**Exercise brief**.
In the records below, find the line containing "Given: Open the 116% zoom level dropdown" and repeat it and every line after it exactly, without pictures.

(Given records Opens)

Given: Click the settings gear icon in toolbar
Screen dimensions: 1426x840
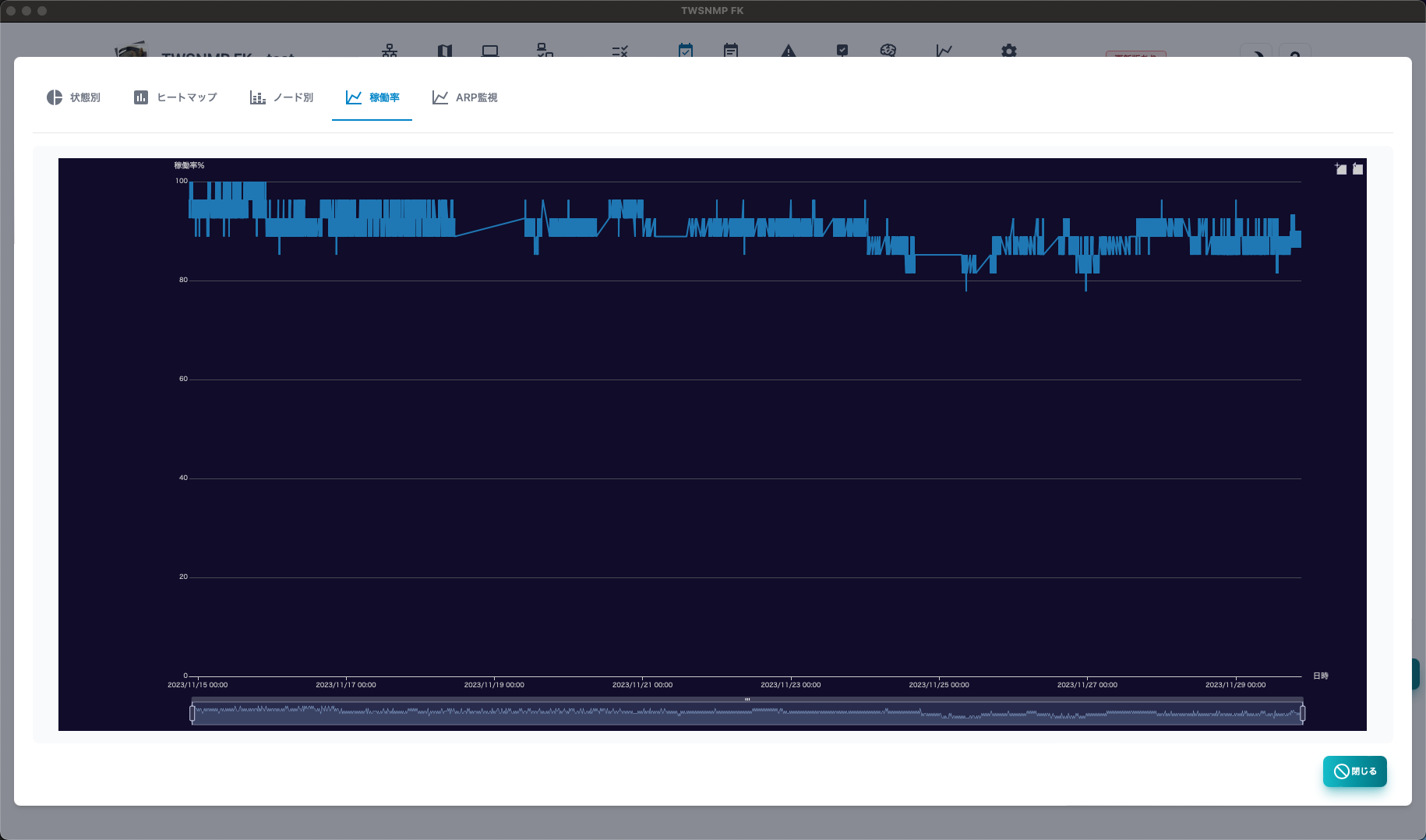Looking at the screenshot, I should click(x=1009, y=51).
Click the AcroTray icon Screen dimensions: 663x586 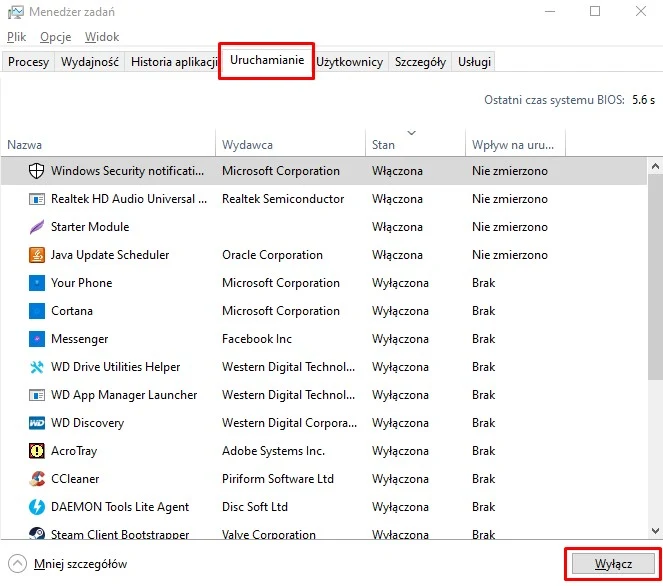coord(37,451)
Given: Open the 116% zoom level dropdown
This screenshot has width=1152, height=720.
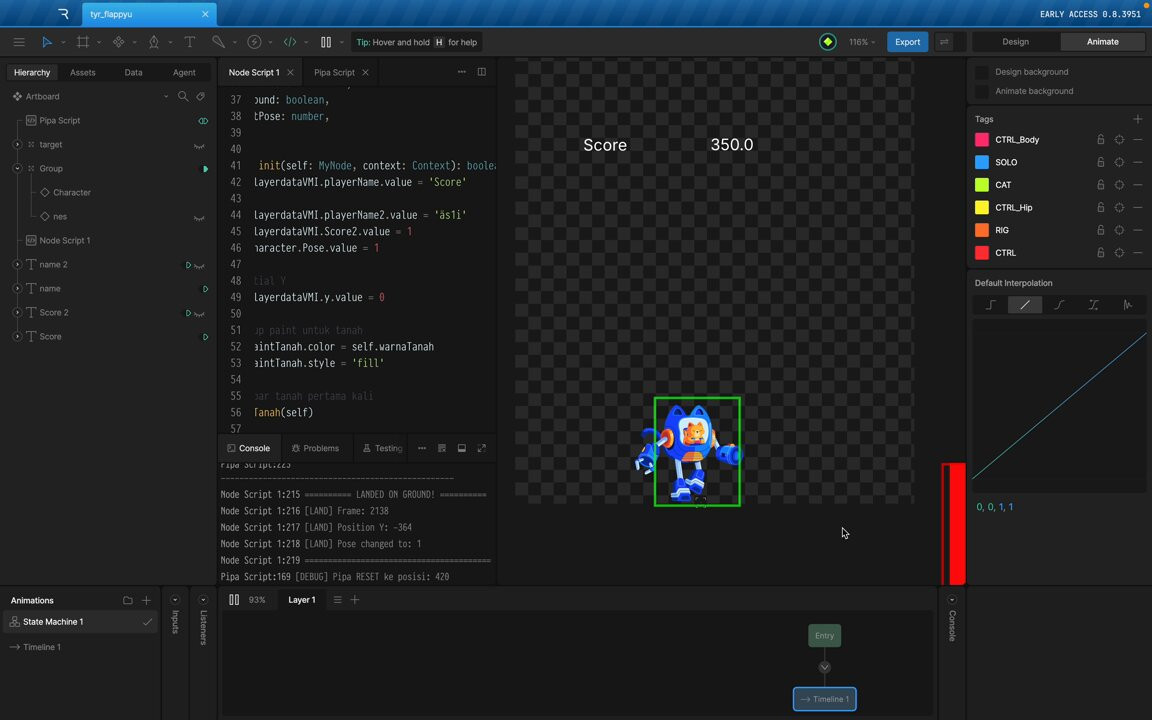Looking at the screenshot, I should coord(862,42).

(Given records Closes)

**Solution to this task**.
Given: Open the 116% zoom level dropdown
This screenshot has width=1152, height=720.
Looking at the screenshot, I should coord(862,42).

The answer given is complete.